What is being asked: In the text on agent acceptance criteria below, reproduce word for word the part starting with "Acceptance criteria are" and going on through "the most precision.".

Start of Reading text

The agent implemented US-011, ran the test, marked it as passed, committed. Then moved to US-012, built exactly what was specified, committed. No email verification. No role-based access. No speculative architecture. Two focused commits, both reviewable in under a minute.

The difference wasn’t the agent’s capability — it was the same model both times. The difference was that the second time, the agent had no gaps to fill with its own ideas. This mirrors the principle behind AI-assisted intake filtering for bug reports: the quality of structured input to the agent determines the quality of output. Just as a well-designed intake conversation removes ambiguity before formalisation, a PRD.json removes ambiguity before coding begins.

Acceptance criteria are the real secret

The most important field in the entire JSON is acceptanceCriteria. This is where most people cut corners, and it’s exactly where the agent needs the most precision.

Bad acceptance criteria:

"acceptanceCriteria": ["Project should be set up correctly"]

Good acceptance criteria:

"acceptanceCriteria": [
  "Run: flutter create --org com.myapp my_app",
  "Verify it compiles: flutter run -d chrome",
  "Initialize git: git init && git add -A && git commit -m 'init'"

End of Reading text
Start of Dataset extract

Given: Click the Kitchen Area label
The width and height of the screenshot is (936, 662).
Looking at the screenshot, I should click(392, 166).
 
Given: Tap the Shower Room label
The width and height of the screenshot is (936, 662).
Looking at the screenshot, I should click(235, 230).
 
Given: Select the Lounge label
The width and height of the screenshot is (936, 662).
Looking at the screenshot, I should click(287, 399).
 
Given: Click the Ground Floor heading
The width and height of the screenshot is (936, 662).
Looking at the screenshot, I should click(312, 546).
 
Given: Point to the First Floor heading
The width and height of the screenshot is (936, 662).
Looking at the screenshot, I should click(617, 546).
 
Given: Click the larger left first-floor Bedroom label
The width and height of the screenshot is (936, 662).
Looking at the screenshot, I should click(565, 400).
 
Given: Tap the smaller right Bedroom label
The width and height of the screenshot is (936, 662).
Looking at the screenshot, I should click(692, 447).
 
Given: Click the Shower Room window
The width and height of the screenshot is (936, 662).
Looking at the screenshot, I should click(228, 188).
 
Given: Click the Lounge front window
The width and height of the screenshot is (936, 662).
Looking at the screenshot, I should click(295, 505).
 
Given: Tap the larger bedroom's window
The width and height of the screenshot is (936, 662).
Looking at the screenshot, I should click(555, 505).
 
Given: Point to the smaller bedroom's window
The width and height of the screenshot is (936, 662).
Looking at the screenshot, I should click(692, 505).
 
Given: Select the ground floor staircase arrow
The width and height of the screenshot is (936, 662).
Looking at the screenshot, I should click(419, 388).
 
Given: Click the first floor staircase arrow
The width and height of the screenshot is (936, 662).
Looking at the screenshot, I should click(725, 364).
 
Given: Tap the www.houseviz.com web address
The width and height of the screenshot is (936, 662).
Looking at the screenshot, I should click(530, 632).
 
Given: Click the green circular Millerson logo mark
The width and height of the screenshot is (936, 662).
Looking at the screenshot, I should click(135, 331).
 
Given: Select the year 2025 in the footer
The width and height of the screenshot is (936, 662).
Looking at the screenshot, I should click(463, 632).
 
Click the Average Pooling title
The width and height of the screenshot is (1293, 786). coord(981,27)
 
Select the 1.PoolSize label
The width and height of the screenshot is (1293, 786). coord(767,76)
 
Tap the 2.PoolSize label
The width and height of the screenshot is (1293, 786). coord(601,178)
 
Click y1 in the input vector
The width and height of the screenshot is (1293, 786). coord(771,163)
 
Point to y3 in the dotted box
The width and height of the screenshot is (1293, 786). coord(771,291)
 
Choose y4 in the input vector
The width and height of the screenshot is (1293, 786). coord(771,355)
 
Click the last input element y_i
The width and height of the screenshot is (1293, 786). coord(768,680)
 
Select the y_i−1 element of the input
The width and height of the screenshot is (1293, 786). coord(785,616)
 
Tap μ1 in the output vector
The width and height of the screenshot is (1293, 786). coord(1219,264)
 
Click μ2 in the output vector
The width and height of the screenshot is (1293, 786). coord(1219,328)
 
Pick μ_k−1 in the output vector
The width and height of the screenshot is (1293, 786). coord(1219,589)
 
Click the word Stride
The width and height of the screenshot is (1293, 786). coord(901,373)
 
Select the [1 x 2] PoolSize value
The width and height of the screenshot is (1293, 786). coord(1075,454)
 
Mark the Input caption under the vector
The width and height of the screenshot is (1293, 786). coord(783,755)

End of Dataset extract

Written response:
Acceptance criteria are the real secret

The most important field in the entire JSON is acceptanceCriteria. This is where most people cut corners, and it’s exactly where the agent needs the most precision.